Your reply should hold only the lines from the one containing "Given: Open the layout type grid dropdown" to the final line of the listing below, restated word for word.
Data Start Marker
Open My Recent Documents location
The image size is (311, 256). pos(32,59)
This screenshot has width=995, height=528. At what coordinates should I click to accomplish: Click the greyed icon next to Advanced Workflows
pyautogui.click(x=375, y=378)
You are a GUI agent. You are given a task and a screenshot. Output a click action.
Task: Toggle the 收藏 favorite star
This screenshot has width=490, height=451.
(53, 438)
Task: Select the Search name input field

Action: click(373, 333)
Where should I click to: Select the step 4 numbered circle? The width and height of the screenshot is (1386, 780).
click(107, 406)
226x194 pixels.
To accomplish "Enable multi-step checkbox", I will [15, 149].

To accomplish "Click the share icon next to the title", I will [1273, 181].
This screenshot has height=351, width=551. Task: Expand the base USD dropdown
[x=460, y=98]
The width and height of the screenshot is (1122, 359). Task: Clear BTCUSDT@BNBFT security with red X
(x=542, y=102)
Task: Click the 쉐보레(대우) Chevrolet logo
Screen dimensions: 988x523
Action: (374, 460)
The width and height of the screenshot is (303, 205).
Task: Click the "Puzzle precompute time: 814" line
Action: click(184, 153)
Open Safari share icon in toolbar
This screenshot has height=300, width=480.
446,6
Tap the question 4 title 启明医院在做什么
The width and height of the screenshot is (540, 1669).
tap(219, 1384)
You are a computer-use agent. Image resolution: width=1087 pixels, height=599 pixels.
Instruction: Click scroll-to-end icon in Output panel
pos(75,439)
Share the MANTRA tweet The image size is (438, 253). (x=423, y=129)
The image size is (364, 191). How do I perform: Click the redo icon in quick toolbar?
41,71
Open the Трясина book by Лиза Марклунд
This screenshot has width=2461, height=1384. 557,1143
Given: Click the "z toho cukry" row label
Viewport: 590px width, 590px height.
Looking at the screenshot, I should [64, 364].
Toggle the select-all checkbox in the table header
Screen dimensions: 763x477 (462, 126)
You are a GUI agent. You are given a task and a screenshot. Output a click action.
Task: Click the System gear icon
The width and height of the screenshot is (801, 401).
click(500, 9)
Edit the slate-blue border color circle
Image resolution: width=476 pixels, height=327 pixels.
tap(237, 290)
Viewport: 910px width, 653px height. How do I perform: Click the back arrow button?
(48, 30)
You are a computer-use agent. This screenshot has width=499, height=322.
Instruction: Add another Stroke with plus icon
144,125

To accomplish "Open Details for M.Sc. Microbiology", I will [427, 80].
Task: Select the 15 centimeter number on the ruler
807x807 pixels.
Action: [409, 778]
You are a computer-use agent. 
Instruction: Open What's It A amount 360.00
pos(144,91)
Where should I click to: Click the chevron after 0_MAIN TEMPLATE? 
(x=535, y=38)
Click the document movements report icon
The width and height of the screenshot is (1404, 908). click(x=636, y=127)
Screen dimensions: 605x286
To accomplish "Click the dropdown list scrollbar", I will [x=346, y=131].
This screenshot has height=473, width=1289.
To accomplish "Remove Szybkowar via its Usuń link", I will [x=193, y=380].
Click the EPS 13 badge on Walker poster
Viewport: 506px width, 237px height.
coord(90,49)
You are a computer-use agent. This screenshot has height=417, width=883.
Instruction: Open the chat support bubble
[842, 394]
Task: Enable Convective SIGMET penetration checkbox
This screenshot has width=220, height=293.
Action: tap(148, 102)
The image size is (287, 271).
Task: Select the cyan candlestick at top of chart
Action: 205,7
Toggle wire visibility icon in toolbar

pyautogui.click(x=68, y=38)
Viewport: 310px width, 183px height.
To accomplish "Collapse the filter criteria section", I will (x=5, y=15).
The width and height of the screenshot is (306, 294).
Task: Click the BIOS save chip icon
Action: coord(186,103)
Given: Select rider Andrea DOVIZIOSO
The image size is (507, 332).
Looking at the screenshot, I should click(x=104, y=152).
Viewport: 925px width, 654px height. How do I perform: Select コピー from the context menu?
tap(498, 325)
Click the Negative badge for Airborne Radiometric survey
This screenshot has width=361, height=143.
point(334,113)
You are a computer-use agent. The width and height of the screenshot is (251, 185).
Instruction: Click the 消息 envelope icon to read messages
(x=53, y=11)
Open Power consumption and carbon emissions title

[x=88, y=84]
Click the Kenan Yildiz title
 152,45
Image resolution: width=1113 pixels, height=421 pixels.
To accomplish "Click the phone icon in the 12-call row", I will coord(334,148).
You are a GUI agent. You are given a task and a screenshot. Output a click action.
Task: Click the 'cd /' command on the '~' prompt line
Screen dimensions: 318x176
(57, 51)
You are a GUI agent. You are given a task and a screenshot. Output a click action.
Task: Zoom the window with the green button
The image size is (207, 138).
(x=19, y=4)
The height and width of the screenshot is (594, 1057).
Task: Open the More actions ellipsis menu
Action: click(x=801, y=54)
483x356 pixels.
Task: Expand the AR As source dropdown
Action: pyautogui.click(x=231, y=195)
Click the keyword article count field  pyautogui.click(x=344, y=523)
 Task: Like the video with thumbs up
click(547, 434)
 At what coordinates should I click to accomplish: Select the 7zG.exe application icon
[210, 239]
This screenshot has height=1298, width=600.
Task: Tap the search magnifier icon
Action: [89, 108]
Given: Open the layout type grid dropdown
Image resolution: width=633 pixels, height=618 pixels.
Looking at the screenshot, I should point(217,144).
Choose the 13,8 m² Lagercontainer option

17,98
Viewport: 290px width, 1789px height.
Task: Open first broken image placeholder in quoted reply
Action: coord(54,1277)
Data End Marker
◆ **Problem solution**
Given: Open the layout type grid dropdown
Image resolution: width=633 pixels, height=618 pixels.
Looking at the screenshot, I should point(217,144).
Choose the 13,8 m² Lagercontainer option

17,98
Viewport: 290px width, 1789px height.
Task: Open first broken image placeholder in quoted reply
Action: coord(54,1277)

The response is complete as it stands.